CF Study: Booze Border Bleeds Losses in Taxes

Member Group : Commonwealth Foundation

Contact: Jay Ostrich 717.671.1901; cell: 717.649.6547 | [email protected]

CF Study: Booze Border Bleed Loses Billions in Taxes, Sales

HARRISBURG, PA (09.01.11)—The Commonwealth Foundation released today a price comparison study showing average wine prices were cheaper in all Pennsylvania border states and that bootlegging across state lines has cost billions in lost sales and tax revenue.

The free-market think tank’s month-long study compared prices from Pennsylvania’s top 50 best-selling wines and spirits with prices of the same product in bordering states. The study concluded that wine was less expensive in all bordering states, from an average of 20 percent lower in Maryland to three- percent lower in New Jersey, ranging as low as 25 percent cheaper for top-shelf wines in Ohio.

Average prices for spirits were found to be significantly lower in Ohio, Delaware and Maryland, but higher in West Virginia, New York, and New Jersey.
"Privately run wine and liquor stores don’t exist within yards of our state borders for fun, they exist to take money from Pennsylvanians by meeting consumer needs," said Jay Ostrich, director of public affairs. "Consumers just want the freedom to buy what they want at cheaper prices, which is something they’ll never get with the government selling booze in Pennsylvania."
The study also outlined economic hemorrhaging due to ‘border bleed,’ a condition caused by consumers bootlegging alcohol across state lines.
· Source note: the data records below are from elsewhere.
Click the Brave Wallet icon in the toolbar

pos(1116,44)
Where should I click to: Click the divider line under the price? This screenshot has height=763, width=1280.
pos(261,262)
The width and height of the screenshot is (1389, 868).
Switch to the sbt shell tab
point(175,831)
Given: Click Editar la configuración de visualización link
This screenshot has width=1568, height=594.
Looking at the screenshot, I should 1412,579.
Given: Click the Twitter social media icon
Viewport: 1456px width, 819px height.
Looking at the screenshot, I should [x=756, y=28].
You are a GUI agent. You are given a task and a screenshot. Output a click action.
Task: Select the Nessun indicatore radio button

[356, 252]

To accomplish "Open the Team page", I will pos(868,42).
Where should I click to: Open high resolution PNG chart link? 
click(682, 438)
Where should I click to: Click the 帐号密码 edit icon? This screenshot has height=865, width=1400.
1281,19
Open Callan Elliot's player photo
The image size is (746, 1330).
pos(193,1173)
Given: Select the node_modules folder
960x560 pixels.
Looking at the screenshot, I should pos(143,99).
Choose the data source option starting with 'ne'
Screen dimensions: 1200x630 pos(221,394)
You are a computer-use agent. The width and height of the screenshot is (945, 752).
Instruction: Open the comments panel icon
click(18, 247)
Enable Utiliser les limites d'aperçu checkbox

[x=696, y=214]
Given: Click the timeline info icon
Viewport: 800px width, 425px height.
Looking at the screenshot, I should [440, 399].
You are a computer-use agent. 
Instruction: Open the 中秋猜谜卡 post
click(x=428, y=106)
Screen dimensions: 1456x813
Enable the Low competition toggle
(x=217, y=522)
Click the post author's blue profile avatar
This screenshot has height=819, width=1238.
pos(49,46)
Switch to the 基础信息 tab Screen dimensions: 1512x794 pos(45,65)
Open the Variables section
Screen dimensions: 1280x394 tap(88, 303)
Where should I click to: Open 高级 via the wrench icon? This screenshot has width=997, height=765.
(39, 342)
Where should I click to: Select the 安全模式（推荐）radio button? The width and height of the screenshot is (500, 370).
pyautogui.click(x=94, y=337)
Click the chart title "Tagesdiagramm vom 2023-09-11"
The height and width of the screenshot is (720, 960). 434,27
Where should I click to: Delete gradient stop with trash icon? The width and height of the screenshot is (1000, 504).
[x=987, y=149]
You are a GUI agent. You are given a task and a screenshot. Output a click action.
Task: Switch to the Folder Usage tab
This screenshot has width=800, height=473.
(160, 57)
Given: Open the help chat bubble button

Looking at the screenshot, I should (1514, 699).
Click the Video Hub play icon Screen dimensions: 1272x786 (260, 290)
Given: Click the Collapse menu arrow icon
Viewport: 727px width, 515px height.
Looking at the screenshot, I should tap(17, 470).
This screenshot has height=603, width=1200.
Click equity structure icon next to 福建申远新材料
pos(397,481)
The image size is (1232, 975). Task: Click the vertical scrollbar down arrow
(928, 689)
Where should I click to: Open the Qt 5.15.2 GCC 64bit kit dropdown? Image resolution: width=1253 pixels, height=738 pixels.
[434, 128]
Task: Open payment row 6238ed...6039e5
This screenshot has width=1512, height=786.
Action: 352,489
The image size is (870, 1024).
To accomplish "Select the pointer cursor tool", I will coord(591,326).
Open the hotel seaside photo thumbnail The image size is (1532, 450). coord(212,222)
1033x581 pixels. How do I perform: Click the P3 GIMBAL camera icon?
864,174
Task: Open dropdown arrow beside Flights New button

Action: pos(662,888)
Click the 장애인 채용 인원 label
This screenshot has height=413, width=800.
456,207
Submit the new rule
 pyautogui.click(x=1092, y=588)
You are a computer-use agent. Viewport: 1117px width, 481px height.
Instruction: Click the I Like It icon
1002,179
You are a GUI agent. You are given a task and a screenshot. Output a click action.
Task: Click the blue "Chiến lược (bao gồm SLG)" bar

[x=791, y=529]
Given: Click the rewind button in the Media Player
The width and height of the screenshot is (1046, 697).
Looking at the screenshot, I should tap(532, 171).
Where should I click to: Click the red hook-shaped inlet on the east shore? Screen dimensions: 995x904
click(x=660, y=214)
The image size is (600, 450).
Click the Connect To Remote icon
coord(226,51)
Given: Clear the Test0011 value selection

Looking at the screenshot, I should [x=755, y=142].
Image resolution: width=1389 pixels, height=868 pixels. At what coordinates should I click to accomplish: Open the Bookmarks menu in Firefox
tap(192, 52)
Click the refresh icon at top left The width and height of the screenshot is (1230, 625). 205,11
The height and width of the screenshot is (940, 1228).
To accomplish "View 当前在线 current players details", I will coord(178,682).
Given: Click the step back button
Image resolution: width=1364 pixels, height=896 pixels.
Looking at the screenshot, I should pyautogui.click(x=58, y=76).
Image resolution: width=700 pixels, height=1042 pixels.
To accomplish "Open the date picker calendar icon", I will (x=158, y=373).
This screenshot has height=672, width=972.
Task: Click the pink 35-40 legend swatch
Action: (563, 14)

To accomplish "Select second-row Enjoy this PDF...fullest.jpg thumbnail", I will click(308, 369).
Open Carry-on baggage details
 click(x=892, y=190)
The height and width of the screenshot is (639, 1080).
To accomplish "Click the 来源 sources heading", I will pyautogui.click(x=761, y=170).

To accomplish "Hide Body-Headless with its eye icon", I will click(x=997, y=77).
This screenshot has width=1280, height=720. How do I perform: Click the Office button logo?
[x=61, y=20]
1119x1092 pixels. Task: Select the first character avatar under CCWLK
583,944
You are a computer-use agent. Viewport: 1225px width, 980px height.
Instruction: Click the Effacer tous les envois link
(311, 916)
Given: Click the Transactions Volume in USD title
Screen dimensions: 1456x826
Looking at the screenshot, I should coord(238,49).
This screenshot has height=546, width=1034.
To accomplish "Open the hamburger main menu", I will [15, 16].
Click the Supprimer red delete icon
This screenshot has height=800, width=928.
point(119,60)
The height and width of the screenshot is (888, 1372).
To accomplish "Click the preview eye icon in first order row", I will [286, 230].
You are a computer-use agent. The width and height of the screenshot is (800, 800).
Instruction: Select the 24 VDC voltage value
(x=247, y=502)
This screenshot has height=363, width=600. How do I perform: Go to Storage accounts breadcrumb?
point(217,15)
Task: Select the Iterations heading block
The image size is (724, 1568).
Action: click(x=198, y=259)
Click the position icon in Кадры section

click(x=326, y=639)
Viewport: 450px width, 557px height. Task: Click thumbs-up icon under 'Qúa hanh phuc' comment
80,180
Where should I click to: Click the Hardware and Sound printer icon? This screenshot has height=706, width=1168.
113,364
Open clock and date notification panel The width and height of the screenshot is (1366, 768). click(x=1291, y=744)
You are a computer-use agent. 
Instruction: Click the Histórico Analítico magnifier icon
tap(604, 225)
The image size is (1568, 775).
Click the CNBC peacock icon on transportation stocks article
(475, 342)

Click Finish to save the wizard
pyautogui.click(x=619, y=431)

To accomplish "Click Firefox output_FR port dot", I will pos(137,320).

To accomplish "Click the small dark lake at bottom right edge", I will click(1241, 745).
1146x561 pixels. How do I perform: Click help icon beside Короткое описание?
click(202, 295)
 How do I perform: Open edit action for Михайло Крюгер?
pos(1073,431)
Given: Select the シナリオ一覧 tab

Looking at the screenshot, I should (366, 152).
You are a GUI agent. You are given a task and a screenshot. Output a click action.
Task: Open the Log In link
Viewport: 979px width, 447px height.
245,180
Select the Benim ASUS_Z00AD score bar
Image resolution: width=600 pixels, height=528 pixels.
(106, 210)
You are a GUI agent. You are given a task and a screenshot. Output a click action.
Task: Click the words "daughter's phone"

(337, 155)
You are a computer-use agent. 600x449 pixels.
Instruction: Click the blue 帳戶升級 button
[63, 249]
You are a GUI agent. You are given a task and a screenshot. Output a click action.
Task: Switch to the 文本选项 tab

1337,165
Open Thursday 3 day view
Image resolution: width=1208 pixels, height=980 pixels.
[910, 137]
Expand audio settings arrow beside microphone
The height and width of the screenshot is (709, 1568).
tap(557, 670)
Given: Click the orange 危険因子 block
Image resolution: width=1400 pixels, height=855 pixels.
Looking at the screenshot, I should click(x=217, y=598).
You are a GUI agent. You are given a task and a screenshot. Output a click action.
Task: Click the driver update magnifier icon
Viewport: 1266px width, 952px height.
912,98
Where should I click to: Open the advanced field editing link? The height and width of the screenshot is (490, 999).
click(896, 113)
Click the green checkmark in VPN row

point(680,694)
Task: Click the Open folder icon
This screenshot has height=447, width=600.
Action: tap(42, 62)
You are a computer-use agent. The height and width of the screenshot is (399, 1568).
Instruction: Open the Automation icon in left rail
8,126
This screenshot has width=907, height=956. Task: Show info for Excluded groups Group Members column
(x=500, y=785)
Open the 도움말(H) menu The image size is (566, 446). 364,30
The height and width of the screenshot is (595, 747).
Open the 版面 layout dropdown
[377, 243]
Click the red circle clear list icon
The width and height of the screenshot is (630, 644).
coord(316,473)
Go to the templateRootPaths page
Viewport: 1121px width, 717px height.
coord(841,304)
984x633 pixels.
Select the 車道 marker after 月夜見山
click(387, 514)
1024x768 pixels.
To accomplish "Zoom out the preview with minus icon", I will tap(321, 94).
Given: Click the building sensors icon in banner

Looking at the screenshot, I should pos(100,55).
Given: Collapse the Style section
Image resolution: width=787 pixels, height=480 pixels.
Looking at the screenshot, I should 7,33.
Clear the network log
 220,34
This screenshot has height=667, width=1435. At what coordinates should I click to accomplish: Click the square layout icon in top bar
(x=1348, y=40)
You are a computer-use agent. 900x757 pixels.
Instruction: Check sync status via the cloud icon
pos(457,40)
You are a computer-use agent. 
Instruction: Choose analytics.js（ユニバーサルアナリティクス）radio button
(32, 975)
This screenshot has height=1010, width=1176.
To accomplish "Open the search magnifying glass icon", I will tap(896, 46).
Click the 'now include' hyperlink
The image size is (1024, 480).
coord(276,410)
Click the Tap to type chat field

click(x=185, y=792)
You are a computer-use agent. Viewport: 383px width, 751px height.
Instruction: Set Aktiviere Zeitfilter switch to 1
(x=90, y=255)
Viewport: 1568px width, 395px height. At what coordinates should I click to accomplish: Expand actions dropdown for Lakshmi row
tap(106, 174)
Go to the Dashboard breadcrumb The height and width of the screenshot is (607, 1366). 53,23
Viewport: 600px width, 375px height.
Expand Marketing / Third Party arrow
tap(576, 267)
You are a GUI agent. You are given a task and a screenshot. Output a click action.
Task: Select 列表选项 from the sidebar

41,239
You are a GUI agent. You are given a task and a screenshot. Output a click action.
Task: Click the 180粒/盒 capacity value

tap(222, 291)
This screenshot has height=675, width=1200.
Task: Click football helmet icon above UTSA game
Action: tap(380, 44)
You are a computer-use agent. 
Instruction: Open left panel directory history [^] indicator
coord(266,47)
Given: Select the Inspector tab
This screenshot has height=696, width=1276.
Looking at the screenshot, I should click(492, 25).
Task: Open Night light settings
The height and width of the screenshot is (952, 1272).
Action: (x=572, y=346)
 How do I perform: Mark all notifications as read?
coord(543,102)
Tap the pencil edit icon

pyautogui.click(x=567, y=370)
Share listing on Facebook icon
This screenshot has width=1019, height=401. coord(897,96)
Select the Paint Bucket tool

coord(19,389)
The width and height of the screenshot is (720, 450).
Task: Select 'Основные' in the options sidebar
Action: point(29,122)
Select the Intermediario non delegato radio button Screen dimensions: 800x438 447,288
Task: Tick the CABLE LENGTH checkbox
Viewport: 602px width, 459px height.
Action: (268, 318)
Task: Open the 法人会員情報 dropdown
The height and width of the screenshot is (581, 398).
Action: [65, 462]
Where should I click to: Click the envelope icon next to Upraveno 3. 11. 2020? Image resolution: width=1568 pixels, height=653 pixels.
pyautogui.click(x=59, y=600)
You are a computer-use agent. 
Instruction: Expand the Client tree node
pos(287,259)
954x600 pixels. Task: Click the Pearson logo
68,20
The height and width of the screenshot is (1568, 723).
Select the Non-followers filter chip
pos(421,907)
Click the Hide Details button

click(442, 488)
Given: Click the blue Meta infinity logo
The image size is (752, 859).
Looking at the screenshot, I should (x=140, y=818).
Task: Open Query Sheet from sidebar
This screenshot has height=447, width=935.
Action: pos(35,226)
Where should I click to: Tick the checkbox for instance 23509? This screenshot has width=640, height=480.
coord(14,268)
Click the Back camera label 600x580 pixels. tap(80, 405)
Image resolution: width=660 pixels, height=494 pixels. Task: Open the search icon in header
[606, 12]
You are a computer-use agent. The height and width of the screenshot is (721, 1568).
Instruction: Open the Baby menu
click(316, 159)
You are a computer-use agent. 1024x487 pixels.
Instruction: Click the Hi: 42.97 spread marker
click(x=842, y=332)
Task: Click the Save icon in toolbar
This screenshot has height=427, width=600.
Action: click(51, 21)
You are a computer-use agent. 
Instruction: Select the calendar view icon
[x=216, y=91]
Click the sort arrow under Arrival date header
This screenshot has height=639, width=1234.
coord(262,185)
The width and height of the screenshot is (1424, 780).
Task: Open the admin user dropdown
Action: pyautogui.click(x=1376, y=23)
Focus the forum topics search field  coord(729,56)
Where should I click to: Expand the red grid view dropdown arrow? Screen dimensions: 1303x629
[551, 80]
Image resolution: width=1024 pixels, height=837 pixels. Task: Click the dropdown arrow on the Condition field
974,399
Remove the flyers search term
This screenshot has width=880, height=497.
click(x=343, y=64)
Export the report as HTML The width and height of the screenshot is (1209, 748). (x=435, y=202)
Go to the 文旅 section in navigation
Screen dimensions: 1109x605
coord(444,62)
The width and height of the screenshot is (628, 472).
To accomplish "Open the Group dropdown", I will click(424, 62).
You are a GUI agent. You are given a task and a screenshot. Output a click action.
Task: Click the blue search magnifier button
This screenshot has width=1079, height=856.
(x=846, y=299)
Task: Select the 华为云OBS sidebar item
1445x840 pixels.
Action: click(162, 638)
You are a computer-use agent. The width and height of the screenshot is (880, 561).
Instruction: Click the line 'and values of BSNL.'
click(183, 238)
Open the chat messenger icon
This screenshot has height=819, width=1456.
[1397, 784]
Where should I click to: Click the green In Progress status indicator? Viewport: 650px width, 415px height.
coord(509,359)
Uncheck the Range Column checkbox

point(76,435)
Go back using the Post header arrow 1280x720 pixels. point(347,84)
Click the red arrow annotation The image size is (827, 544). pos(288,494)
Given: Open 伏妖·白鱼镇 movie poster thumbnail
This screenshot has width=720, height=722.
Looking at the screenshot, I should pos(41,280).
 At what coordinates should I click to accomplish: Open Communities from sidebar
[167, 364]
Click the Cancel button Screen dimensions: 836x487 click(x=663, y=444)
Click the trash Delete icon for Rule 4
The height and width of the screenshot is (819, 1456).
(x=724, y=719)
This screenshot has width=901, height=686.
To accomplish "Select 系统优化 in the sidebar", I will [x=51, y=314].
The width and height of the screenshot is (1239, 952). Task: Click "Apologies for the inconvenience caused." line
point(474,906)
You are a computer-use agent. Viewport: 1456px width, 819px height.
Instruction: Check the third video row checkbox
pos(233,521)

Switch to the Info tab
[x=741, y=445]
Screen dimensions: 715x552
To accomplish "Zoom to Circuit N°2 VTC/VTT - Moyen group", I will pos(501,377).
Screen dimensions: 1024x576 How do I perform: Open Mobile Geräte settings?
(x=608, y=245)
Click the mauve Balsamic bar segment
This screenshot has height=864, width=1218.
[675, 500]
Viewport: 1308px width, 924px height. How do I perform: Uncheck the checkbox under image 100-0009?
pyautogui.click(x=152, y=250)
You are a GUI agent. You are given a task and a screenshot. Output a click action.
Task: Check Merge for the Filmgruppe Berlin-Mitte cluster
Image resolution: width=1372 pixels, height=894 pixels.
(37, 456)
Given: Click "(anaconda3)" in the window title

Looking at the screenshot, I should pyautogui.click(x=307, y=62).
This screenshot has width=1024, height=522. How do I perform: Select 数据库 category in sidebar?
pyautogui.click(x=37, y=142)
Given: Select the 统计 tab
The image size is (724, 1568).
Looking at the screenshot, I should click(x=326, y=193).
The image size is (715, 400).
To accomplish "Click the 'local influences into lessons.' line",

In 2010, the PLCB commissioned a study of border bleed within Berks, Bucks, Chester, Delaware, Lehigh, Montgomery, Northampton, and Philadelphia counties. In these eight counties alone, the study found out-of-state purchases represented $180 million in lost sales and more than $40 million in tax revenue annually. Extended over time, Pennsylvania businesses and taxpayers have lost billions in sales and tax revenue to bordering states.

"Consumers shouldn’t have to bootleg booze to buy what they choose, but they are doing so and it costs taxpayers and entrepreneurs dearly," said Ostrich. "It’s long past time our legislators remove government from the booze business and allow taxpayers and consumers to enjoy the benefits of freedom through free markets."

The PLCB study also found that despite the illegality of transporting alcohol back into the state, 45 percent of consumers from Philadelphia and surrounding counties purchase some or all of their wine and spirits outside Pennsylvania. As a solution, the Foundation is recommending the state allow private businesses to sell wine and spirits to residents, as all bordering states already do.

Although recent legislation aimed at privatization would double the amount of wine and spirits stores in the state, the CF study found Pennsylvania would be best served if the number of outlets neared the national per capita average of stores. Pennsylvania consumers would then choose from more than 2,800 liquor stores and 6,600 wine stores.